Inpatient Boarders?

Specialties Emergency

Published

  1. Does your ED have boarders/mostly boarders?

    • Yes, we have around 50% (or more) boarders at any given time!
    • We have boarders, but not taking up 50% of our beds.
    • We might have a few each day.
    • Rarely do we have IP boarders.
    • No, this is not a problem.

28 members have participated

I work in the ED in a mid-size city in New York. It seems that the hospital floors are always full, and most of the time we have over 30-40 inpatient boarders, sometimes up to 55. We have 60 beds in our acute area, and this leaves almost no normal patient care areas in which to treat ED patients (and so we have 50+ in the waiting room every day). We end up treating patients in stretchers and chairs in the hallways, and most of the time, my colleagues and I are acting as med/surg nurses because someone has to take care of the boarders. The ED looks like a war zone with people stacked up in the hallways.
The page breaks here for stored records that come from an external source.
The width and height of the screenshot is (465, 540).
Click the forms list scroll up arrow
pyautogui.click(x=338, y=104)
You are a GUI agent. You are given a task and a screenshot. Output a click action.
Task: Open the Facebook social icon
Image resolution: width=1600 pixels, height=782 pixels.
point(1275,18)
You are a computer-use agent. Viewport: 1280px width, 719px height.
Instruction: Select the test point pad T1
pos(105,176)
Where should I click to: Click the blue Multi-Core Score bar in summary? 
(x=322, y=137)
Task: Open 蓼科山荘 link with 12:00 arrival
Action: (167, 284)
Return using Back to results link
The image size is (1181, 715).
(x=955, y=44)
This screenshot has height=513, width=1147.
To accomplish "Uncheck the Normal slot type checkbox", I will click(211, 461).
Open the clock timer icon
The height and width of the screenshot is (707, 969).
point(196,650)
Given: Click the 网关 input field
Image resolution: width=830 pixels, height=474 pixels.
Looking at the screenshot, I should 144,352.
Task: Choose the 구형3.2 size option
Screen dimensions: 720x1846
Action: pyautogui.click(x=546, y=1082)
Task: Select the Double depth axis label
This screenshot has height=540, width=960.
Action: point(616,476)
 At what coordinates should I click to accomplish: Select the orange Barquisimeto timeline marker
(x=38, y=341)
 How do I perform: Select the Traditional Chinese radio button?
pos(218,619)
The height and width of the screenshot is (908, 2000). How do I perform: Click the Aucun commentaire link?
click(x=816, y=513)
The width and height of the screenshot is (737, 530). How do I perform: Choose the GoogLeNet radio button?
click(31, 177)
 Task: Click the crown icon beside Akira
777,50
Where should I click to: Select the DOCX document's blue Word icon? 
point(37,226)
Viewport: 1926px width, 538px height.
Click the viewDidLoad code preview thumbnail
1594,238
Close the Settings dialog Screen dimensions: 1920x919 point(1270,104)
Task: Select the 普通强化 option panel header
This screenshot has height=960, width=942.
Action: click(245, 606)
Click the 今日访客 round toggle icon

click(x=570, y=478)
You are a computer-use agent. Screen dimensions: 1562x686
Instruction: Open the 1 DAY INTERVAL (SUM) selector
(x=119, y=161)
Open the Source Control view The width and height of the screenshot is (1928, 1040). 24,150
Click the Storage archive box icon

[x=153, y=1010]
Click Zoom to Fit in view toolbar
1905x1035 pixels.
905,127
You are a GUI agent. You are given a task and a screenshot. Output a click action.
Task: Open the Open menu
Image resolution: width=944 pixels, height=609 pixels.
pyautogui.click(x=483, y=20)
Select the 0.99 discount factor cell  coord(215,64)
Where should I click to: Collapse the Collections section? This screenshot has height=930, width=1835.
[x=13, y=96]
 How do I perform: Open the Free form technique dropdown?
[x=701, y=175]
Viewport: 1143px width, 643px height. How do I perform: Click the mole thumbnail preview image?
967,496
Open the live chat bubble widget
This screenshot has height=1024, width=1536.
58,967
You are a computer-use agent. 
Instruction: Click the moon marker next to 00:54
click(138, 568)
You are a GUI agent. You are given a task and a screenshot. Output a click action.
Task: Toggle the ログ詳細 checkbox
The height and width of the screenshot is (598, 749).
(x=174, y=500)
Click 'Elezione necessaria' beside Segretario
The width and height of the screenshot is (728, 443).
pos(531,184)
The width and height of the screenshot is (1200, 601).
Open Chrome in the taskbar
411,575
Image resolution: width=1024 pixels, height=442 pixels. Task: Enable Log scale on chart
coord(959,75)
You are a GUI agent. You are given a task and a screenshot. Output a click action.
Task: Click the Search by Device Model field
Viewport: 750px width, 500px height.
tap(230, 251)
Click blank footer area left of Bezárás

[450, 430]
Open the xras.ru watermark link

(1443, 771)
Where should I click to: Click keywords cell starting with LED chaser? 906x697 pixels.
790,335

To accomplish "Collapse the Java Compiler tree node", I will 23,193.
When bringing this up to any of our nurse leaders, we're told hospitals are like this everywhere and we shouldn't complain (or go anywhere else) because everywhere else has it this bad.

I guess this is all a roundabout way of asking: Do other hospitals actually have these problems/is it that bad everywhere? I hear back from people who have left to travel and it seems like they don't have these problems.

Sidenote: Then again, we're also told to shut up about our 6:1 staffing because back in their day it was 8:1 and we should just be thankful to be 6:1 with no PCTs, even if you have ICU players. So maybe I'm just salty in general.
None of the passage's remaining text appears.